Segment Open

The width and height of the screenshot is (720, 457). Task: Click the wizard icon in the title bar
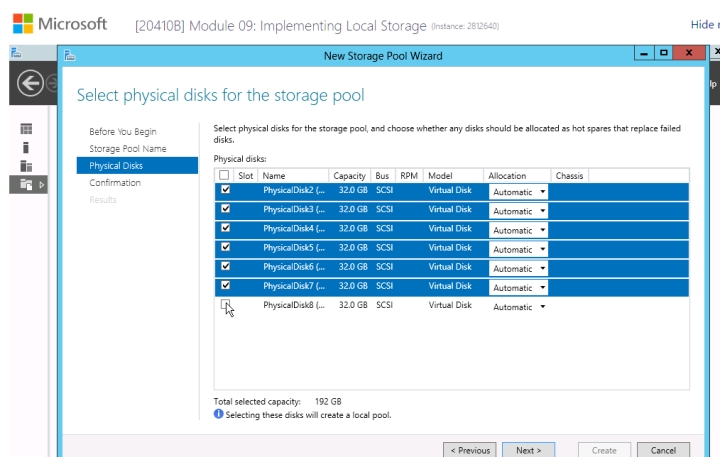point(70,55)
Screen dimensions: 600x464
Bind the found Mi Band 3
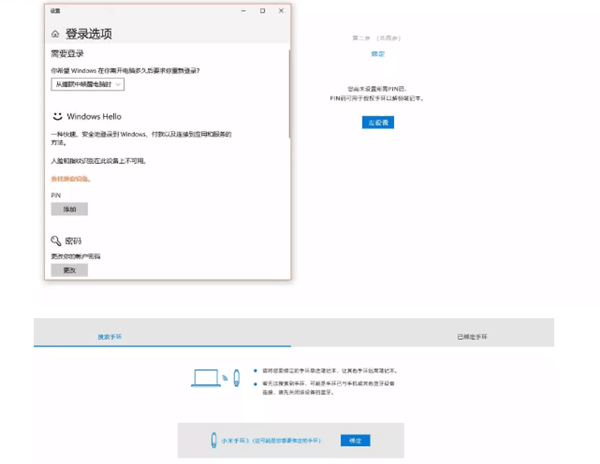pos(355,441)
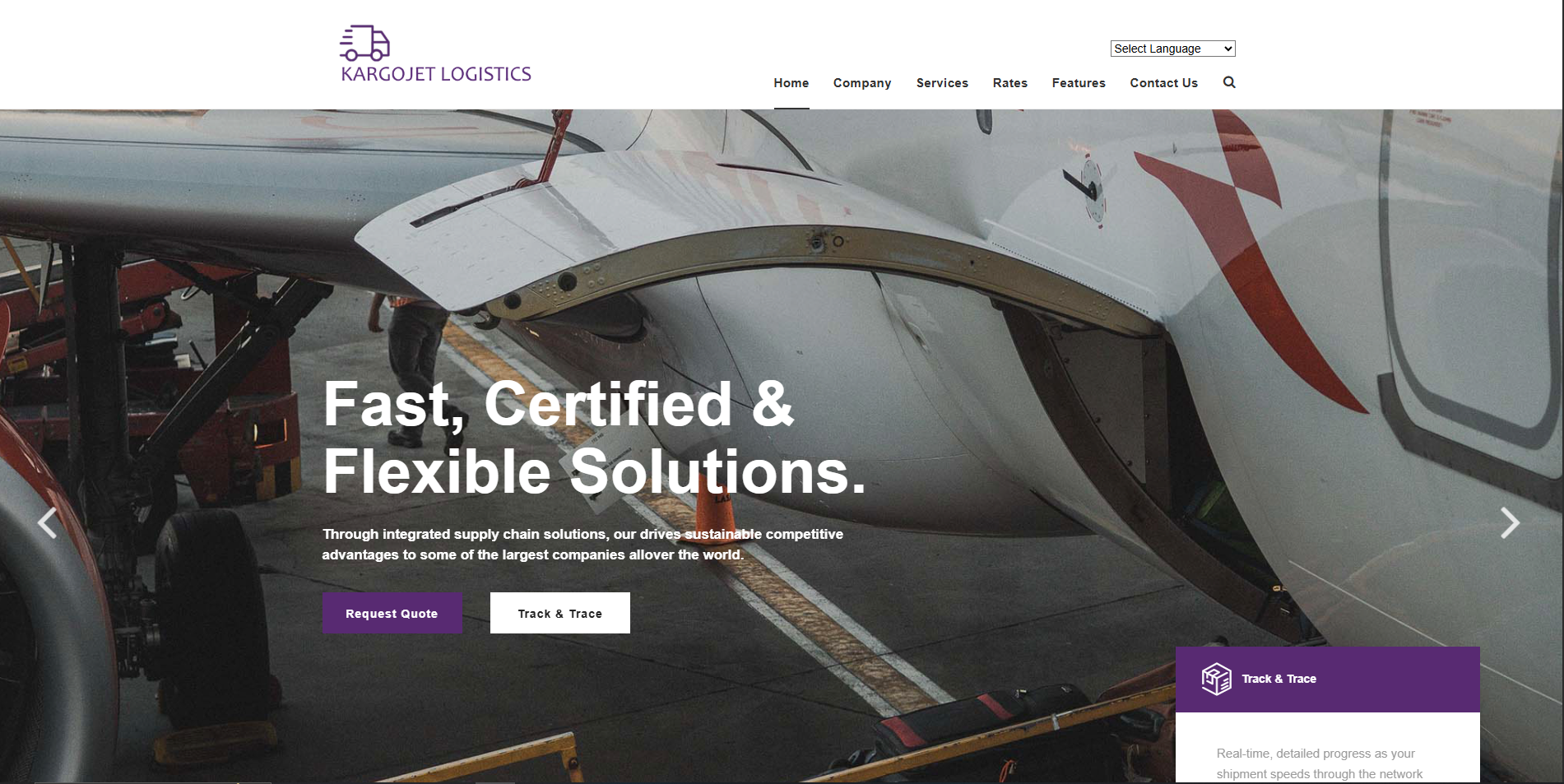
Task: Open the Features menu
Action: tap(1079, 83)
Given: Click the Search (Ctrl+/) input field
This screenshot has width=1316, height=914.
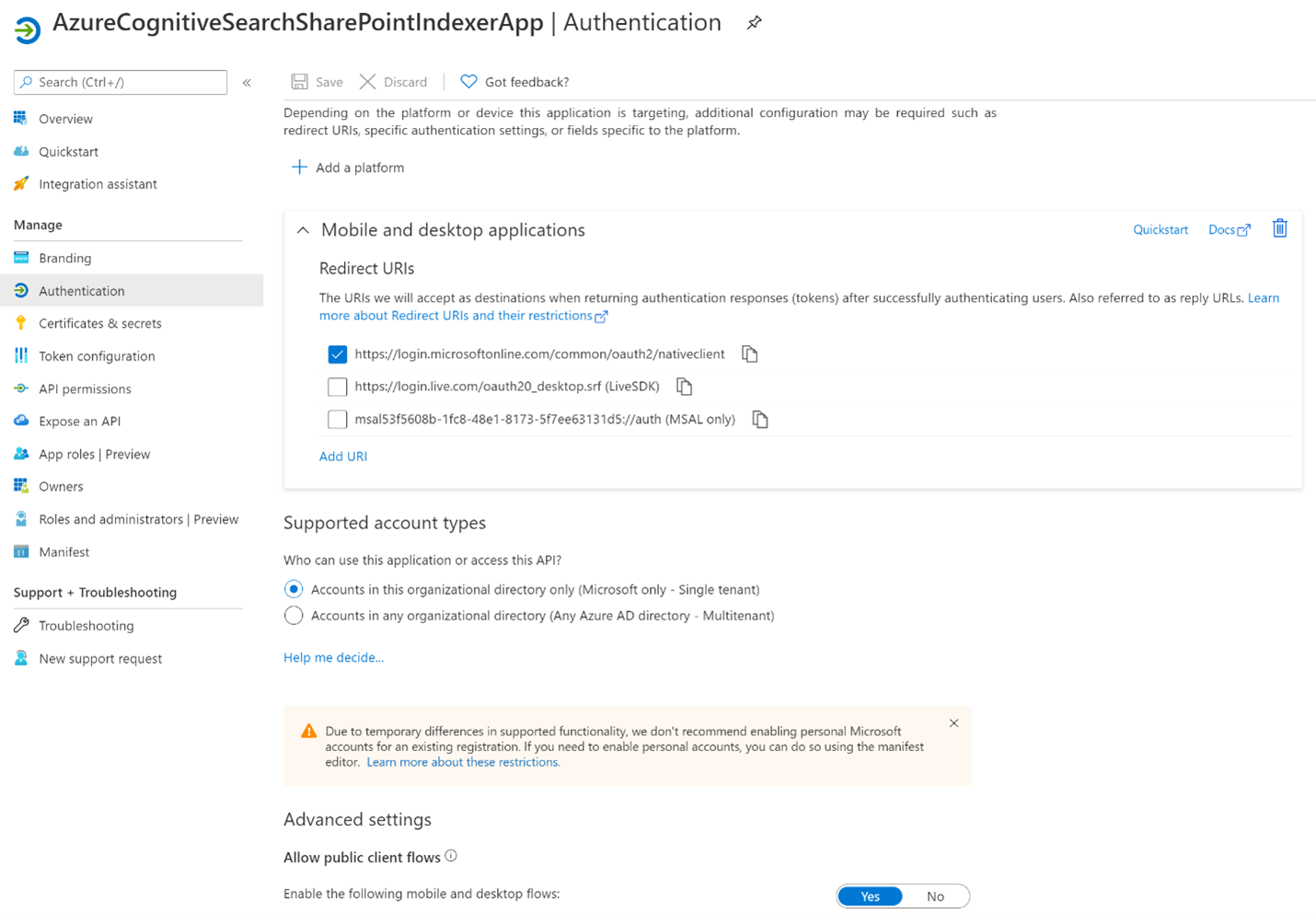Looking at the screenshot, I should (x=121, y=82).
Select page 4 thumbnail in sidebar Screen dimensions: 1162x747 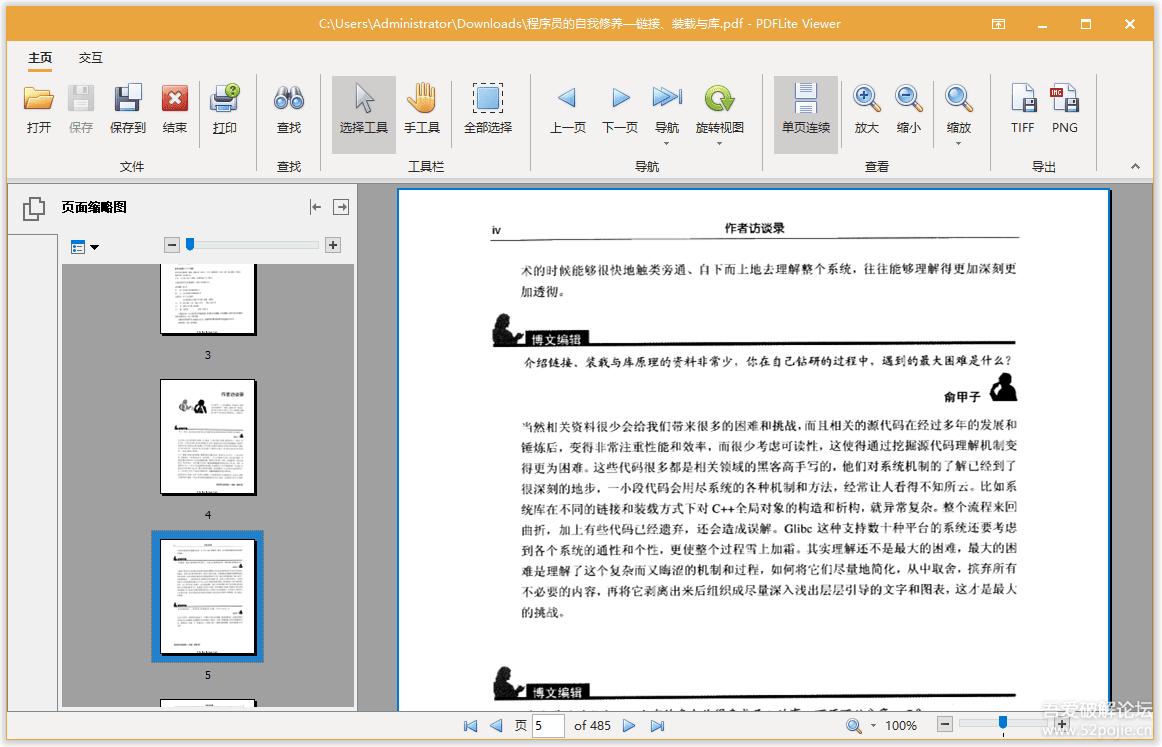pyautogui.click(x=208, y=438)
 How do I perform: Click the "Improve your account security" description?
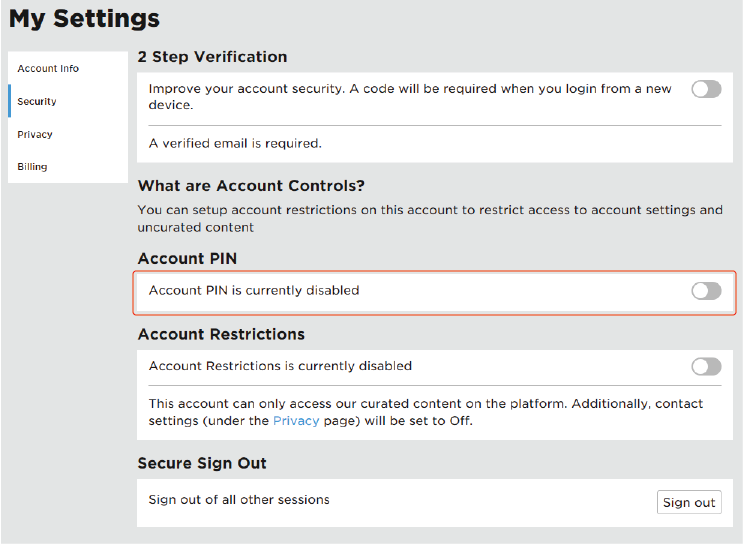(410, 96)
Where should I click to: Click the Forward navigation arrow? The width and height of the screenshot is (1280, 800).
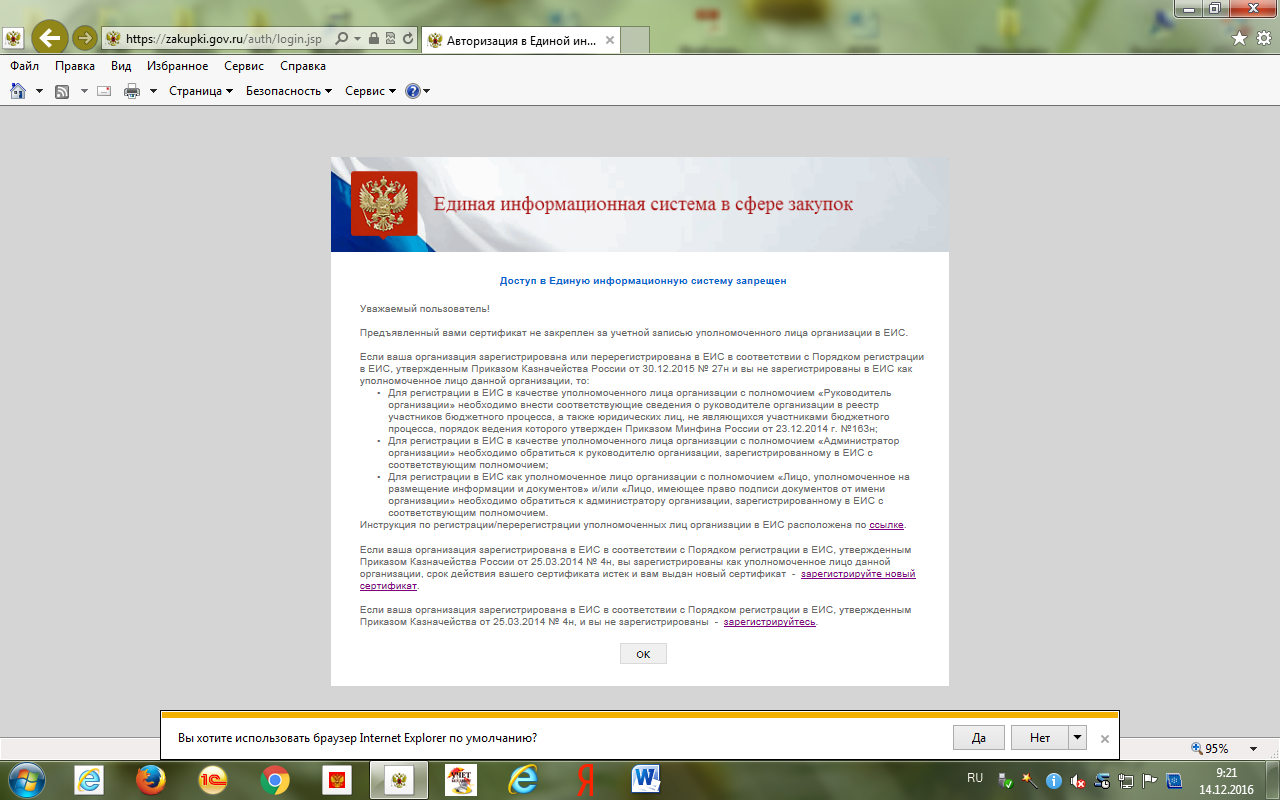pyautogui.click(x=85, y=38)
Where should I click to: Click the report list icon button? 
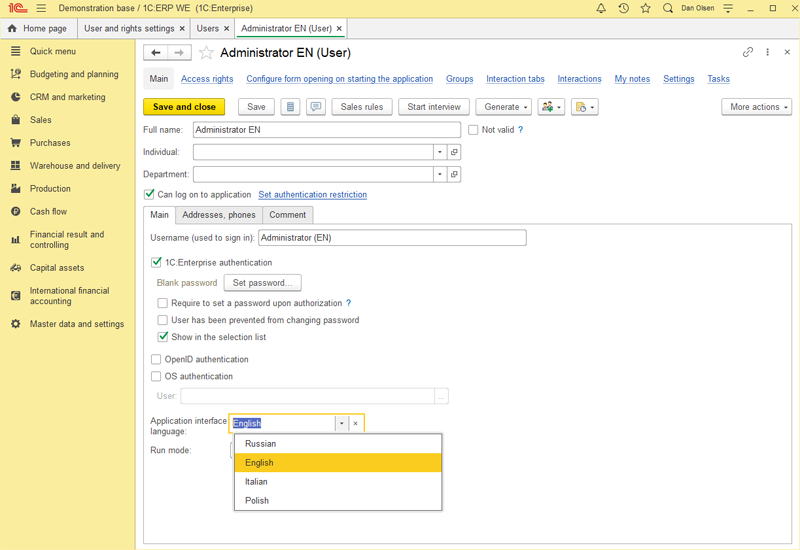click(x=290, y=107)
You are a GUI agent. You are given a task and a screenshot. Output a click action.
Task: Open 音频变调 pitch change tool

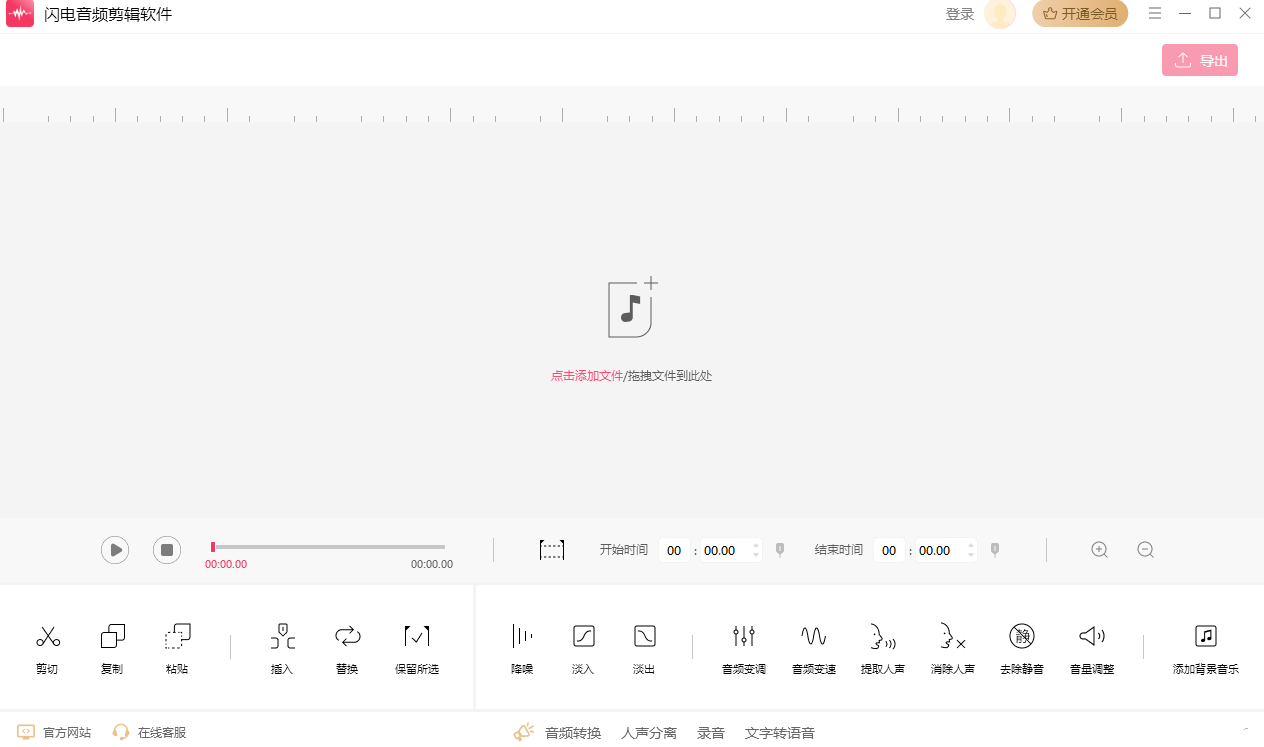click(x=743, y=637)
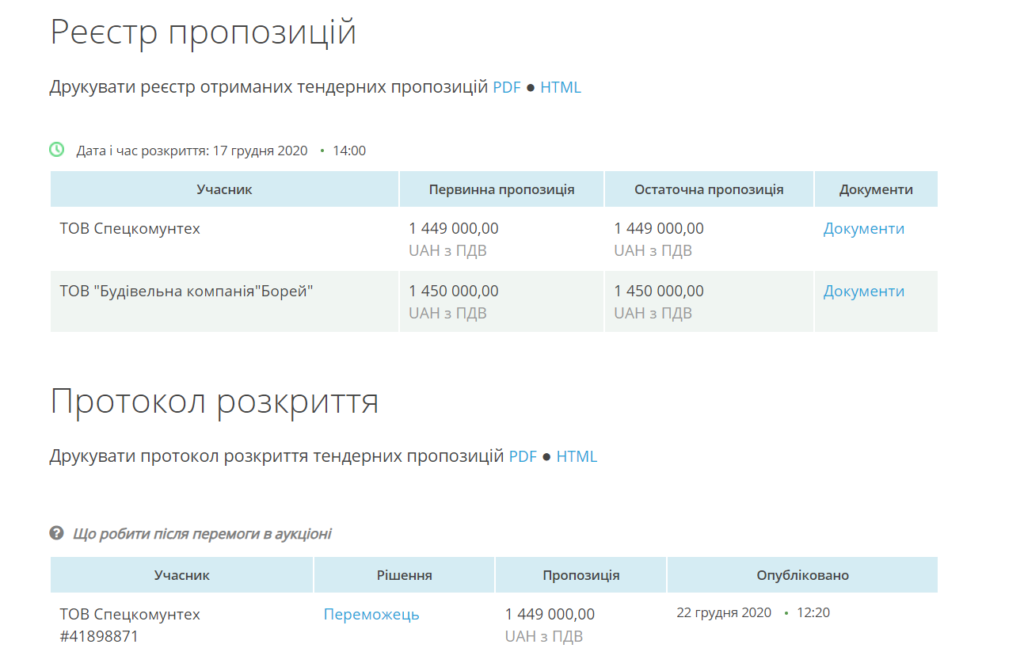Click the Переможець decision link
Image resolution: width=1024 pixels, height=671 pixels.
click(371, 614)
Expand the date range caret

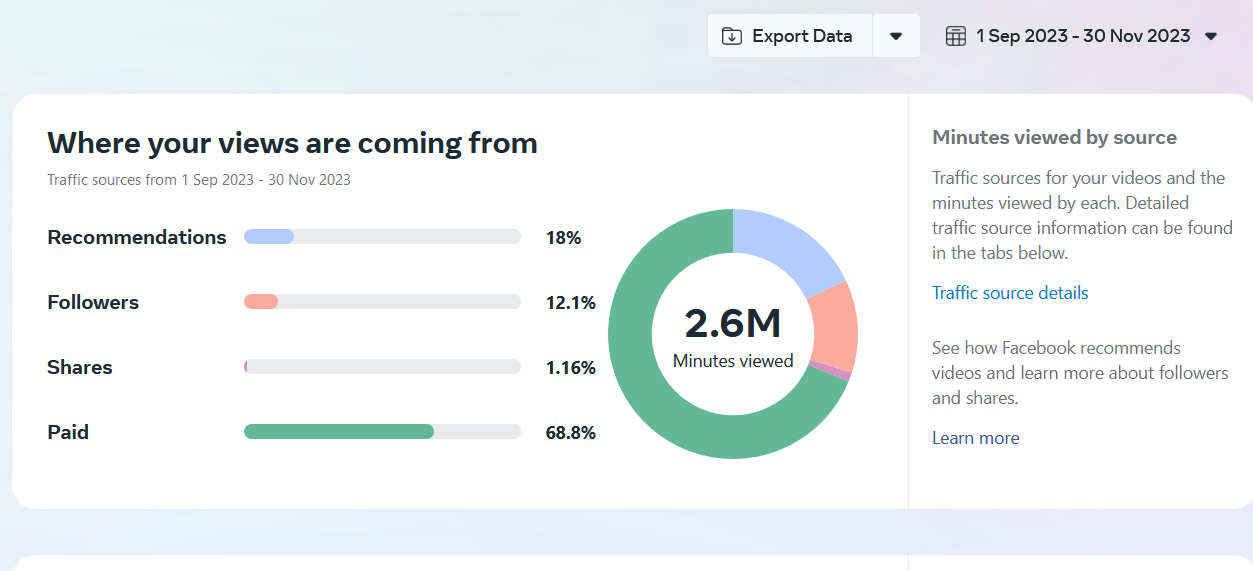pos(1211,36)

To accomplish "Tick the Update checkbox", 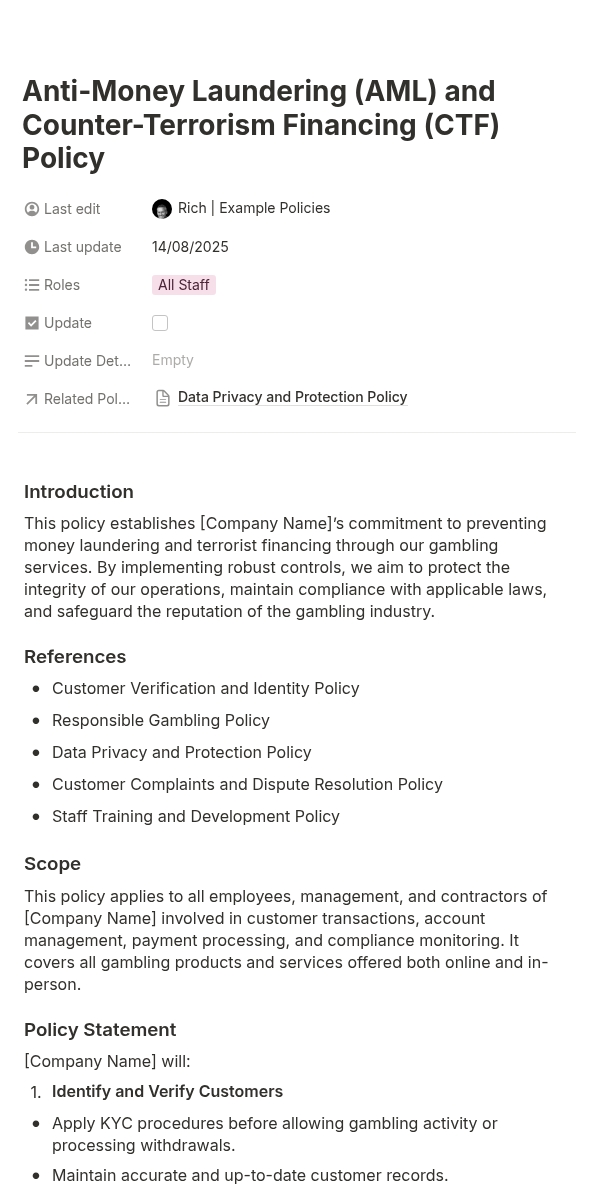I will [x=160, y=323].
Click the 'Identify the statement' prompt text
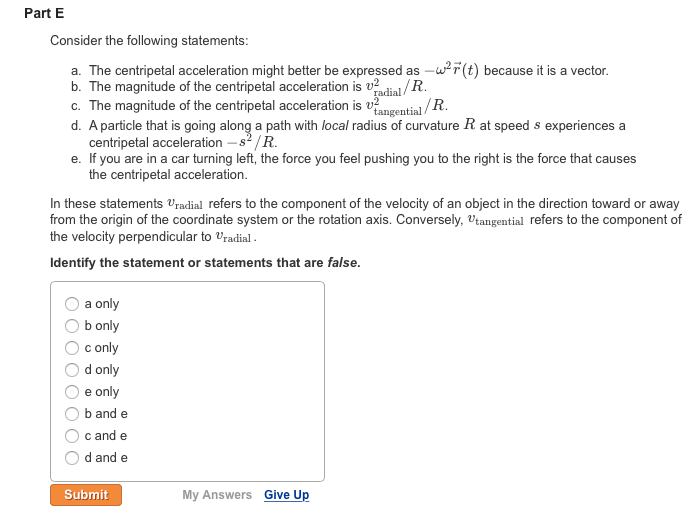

Segment Closed

After dropping the pictures, please set down the lines from the beginning of the listing through the line containing "Given: Click the Search (Ctrl+/) input field", both included, exactly as they stand.

The width and height of the screenshot is (720, 457). Task: Click the wizard icon in the title bar
point(70,55)
Screen dimensions: 600x464
Bind the found Mi Band 3
pos(355,441)
Task: Open the Features menu
Action: tap(1079, 83)
Given: Click the Search (Ctrl+/) input field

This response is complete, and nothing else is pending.